…continued – Deltoids
Alternate Dumbbell Front Raises
Like Dumbbell Side Laterals, Dumbbell Front Raises are also somewhat of an isolation movement for the front deltoids, but the very execution of this movement does not limit overload even though it isolates the deltoids. Primary muscles involved are the deltoids (front). Secondary muscles involved are the forearms and traps.
Grip the dumbbells and hold them in front of your waist with your palms facing your legs. With your elbows slightly bent, raise the dumbbells directly in front of you with explosive force to slightly higher than shoulder height. At the top of the movement your wrist should be directly in front of your face arm’s length away. Lower the weight back to the starting position twice as slow as you raised it. Keep your palms facing down during the full movement.
Never lock your elbows during side laterals or front raises. Keep them slightly bent to remove stress on the elbow joint.
Bent Over Dumbbell Raises
Bent Over Dumbbell Raises are an excellent rear delt movement. Primary muscles involved are the deltoids (rear). Secondary muscles involved are the forearms and traps.

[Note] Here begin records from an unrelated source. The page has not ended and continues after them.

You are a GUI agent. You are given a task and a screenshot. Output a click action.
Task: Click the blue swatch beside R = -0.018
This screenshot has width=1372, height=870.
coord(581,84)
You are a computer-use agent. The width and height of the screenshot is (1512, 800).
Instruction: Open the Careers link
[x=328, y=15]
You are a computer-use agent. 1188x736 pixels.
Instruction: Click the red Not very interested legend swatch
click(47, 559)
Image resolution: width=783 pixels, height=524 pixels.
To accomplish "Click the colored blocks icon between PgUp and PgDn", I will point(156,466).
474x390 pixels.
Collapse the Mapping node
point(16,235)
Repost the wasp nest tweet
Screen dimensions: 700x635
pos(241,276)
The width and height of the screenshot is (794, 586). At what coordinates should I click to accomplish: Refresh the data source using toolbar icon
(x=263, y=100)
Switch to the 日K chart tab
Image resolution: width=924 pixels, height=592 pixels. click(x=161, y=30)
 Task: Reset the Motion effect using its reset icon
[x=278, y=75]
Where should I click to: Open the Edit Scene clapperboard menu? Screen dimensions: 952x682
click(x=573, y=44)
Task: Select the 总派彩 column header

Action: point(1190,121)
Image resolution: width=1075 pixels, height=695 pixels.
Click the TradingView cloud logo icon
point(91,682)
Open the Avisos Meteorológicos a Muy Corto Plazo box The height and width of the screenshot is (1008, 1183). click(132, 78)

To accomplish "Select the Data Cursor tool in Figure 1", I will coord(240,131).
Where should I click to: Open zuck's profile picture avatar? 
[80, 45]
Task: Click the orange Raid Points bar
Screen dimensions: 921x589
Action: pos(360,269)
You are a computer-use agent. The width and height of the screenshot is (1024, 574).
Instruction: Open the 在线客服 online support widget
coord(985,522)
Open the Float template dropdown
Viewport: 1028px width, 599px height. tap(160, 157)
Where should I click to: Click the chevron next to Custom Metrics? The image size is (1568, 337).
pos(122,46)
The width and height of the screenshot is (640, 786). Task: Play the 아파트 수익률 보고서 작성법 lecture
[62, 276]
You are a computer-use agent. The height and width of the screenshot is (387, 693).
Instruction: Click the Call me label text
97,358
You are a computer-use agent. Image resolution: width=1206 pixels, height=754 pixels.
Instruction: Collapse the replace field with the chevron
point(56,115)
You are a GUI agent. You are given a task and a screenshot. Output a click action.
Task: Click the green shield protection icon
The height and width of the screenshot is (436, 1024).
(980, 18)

These can be performed sitting on the edge of a bench. Sitting on the edge of a bench with just your butt, lean forward and grip a pair of dumbbells behind your feet. Remaining in the forward leaning position, with your elbows bent about 40 degrees, laterally raise the dumbbells with explosive force until your upper arms are slightly higher than your shoulders. Lower the weight back to the starting position twice as slow as you raise them.